Here's another scenario. You are married. You and your spouse have cell phones. Are the contents of your phone private or a secret? If it is private, then your spouse has access to it if he or she chooses. That means there is no information on your phone that would violate the sanctity of the marriage relationship. In other words, there is nothing to hide. Your spouse has the code to unlock your phone and you do not mind leaving it laying around in full view. When this is the case, a spouse may rarely if at all peep your phone.

On the other hand, if you are very protective of the information on your phone, seldom, if at all, leave it lying around or must give your spouse the code upon request and be present when he or she is scrolling through your phone it may be more secret than private!

The problem is that in marriage the notion of 'secret' is a fallacy. God said that the two, husband and wife, would become one flesh. Anytime a husband or wife begins to withhold something from that new 'one flesh' the other will naturally feel it. It will feel uncomfortable and it's supposed to. This pulling away from 'one flesh' is the beginning of a separate life and there is only so much pulling at 'one' before it tears and becomes two. Any attempt to hide in marriage will eventually become apparent. While your spouse may not know exactly what is going on, they will feel something tugging at this 'one flesh.' How we respond to this is important.

In marriage, we should respect each other's privacy and not insist upon our own. Many think marriage works like this: 'I don't hide my cell phone, so my spouse shouldn't either.' Listen, if your spouse is hiding the contents of his or her cell phone it has little, if anything, to do with whether or not you hide your phone! We hide because we are afraid of exposure and the consequences. Adam hid because he was afraid. Genesis 3:10 reads,

"So he said, "I heard Your voice in the garden, and I was afraid because I was naked; and I hid myself."

It is wonderful that you do not hide your cell phone. It is equally wonderful that the contents of your phone are available for your spouse to view at will. However, neither of these will resolve your spouse's fear. You are setting a good example and one worthy to be followed. But following must be your spouse's choice, rather than your demand.

So what can you do if your spouse chooses to hide the contents of his or her cell phone? Here are a few things to consider:

1. Connect with your spouse's fear of exposure. Certainly, you have felt this way before. Recall it.

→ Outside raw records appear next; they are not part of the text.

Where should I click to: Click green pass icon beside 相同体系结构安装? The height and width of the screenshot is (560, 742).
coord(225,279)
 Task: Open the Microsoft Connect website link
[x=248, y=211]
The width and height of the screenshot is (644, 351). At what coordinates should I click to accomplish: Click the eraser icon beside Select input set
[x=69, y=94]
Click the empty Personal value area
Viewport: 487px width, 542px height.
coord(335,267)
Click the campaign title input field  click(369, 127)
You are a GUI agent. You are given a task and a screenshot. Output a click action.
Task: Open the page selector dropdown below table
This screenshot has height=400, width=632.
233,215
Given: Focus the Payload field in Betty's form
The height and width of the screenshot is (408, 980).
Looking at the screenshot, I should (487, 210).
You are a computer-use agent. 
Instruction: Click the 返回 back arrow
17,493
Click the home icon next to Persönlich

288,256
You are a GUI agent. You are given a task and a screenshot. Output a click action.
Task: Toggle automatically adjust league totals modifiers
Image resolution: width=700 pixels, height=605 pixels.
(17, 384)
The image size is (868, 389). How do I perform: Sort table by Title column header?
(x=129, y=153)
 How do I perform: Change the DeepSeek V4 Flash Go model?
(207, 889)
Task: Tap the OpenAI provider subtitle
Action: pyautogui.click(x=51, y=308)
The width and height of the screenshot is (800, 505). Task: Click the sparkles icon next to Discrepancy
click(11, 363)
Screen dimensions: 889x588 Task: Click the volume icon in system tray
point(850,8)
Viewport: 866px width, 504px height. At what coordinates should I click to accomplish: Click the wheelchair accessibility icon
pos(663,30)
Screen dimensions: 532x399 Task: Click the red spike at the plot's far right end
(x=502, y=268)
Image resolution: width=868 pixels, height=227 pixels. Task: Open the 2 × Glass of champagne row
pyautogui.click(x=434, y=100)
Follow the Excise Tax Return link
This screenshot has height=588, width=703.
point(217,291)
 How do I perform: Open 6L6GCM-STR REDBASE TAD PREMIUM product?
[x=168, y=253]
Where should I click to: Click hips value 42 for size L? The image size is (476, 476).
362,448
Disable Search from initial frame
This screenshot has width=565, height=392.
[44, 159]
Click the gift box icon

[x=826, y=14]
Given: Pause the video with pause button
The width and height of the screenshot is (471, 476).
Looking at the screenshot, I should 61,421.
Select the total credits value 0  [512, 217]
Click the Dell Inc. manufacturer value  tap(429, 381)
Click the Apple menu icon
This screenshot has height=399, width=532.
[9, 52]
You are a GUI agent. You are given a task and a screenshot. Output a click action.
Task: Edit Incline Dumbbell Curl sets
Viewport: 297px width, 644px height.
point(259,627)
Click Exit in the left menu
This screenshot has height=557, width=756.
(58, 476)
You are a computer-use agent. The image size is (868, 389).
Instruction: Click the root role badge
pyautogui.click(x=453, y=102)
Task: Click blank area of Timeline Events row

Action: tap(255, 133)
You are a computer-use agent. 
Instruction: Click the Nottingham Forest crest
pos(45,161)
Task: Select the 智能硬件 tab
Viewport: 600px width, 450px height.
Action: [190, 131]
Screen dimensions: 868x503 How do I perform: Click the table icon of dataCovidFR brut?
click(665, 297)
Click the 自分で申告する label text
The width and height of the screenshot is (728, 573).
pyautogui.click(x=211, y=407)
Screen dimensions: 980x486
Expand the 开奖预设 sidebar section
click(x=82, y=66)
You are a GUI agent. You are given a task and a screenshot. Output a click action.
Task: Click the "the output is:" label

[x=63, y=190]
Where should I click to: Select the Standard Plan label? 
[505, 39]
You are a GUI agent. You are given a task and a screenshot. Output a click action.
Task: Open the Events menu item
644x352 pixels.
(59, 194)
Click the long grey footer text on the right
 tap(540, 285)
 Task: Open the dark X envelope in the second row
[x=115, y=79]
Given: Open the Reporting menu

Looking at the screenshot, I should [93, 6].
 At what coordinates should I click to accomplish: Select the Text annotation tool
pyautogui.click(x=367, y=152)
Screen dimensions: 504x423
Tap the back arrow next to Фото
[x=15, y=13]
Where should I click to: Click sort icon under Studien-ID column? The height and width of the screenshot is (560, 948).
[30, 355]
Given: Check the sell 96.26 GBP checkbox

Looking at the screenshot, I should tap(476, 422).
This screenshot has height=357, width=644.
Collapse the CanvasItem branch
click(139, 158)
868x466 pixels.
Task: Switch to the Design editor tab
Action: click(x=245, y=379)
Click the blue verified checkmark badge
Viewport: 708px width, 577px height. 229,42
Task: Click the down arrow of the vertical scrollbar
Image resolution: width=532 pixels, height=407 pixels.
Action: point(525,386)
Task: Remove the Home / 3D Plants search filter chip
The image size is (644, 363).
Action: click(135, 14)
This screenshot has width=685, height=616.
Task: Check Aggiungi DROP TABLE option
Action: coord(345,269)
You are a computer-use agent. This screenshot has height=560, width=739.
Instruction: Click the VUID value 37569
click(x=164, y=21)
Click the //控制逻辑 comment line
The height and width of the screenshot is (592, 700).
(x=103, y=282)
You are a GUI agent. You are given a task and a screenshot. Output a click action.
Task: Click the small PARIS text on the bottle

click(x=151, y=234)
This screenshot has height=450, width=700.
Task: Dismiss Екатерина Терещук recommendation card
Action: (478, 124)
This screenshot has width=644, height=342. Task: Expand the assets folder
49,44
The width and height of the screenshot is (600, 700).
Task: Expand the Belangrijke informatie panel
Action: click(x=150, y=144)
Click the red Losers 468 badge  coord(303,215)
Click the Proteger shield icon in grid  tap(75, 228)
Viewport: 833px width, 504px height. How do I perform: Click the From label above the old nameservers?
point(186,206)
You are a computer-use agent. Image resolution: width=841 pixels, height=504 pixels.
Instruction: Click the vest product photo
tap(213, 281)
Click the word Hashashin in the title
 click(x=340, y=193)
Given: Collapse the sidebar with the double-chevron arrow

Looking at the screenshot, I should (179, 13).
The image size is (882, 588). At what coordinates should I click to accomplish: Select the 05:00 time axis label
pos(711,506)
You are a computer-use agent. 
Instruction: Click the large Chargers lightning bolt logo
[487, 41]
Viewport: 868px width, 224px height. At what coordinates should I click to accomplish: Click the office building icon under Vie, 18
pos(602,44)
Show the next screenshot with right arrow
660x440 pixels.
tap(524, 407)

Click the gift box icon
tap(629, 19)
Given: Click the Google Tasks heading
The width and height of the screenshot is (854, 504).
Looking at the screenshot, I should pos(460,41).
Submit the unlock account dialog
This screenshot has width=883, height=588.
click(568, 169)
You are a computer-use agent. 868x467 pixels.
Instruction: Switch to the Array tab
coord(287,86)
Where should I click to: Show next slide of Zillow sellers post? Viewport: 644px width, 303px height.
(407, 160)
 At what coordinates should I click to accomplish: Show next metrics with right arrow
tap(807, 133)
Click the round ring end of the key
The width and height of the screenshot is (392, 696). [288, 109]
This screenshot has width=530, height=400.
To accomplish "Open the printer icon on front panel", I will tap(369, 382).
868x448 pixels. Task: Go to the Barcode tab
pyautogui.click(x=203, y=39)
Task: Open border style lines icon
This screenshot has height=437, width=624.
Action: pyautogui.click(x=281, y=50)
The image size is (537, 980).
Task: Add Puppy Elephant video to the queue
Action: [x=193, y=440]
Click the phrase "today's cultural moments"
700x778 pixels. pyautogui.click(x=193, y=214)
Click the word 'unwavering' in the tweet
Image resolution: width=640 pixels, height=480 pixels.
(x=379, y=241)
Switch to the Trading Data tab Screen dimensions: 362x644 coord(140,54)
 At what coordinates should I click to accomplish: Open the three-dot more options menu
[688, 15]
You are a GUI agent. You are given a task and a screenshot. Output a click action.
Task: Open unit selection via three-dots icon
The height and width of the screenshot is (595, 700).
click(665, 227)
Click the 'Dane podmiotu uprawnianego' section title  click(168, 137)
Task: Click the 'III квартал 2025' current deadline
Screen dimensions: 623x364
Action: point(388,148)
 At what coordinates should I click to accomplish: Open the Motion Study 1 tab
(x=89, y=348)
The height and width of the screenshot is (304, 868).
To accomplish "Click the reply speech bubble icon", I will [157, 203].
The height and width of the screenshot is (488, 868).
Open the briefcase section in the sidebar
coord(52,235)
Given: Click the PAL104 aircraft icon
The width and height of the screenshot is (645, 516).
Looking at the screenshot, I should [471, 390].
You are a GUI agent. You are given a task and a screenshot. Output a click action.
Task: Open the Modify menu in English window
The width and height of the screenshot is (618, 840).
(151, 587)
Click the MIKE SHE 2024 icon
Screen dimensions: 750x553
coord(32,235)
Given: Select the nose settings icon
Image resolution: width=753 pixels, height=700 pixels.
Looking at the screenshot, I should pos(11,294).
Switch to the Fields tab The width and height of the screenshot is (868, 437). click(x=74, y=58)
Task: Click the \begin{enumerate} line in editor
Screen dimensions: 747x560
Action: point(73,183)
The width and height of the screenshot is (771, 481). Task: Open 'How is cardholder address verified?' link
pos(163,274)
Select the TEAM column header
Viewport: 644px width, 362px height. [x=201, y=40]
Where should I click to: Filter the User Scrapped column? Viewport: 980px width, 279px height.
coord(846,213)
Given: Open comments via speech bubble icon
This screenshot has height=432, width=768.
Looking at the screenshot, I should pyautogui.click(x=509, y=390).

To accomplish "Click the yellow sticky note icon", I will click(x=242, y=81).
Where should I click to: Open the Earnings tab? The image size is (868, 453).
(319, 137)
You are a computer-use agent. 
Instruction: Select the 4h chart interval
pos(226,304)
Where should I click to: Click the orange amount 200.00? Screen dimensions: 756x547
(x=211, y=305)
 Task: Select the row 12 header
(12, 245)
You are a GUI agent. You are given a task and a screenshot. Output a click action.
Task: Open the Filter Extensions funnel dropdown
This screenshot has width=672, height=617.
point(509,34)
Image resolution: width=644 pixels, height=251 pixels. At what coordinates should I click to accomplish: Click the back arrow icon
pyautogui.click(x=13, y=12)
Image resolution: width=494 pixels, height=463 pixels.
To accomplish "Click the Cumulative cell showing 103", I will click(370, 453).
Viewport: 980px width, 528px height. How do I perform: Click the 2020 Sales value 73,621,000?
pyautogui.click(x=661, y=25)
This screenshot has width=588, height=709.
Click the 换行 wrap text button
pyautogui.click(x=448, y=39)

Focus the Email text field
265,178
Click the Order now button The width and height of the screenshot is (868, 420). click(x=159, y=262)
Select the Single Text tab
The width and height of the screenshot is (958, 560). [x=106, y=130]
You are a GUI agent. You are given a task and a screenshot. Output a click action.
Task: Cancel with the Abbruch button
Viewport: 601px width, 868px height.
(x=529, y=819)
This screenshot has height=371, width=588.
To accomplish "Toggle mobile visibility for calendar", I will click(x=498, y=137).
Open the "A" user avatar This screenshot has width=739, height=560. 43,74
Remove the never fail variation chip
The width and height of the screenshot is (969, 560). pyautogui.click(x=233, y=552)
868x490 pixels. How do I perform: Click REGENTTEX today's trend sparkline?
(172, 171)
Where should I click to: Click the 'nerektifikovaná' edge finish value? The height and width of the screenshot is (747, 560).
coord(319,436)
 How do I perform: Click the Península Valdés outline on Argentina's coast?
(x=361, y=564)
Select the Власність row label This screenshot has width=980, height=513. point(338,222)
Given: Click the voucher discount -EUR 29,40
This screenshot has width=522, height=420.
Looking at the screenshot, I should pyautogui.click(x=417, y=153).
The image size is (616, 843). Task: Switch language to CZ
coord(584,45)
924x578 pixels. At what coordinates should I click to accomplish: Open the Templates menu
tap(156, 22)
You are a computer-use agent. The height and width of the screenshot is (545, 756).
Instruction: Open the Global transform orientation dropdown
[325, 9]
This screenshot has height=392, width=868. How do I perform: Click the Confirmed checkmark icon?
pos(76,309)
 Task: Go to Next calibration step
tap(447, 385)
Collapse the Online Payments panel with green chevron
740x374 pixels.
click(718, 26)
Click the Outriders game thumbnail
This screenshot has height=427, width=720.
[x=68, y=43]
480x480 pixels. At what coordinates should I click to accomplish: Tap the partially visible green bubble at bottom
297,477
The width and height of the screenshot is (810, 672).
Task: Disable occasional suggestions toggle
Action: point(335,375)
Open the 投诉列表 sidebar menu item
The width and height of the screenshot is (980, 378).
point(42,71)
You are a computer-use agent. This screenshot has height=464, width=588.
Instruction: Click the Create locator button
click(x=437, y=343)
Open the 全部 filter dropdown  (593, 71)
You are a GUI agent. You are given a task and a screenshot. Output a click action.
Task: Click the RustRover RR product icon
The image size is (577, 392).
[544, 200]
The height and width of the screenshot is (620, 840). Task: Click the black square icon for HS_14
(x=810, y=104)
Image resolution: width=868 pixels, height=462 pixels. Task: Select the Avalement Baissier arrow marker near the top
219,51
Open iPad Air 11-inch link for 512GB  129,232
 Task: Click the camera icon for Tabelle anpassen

You need to remember this experience for compassion sake. You will not enjoin your spouse by sharing your memory. It is to help you relate empathetically with your spouse, not to expose them.

2. Respect you spouse's choice to hide the contents of the phone. Your spouse needs to know that you will not violate his or her boundaries to your own hurt.

3. Express your hurt. Tell your spouse how it makes you feel when he or she hides information from you.

4. Manage your pain. Talk with God about how you feel. Trust God to reveal to you anything that is necessary to the health and vitality of you personally and your marriage relationship. Let God address your fears. And by all means don't go snooping around, or getting others involved in learning the contents of the phone. Everything hidden will be revealed. God, Himself, promises this. When you learn things before its time, you are generally not equipped to respond appropriately and end up making things worse. You are also likely to prolong God intervening!

5. Pray. Ask God to make you a safe place that is necessary for your spouse to choose to come out of hiding. Thank God for drawing your spouse to Himself in this matter and that no weapon intended to steal, kill or destroy this union will prevail.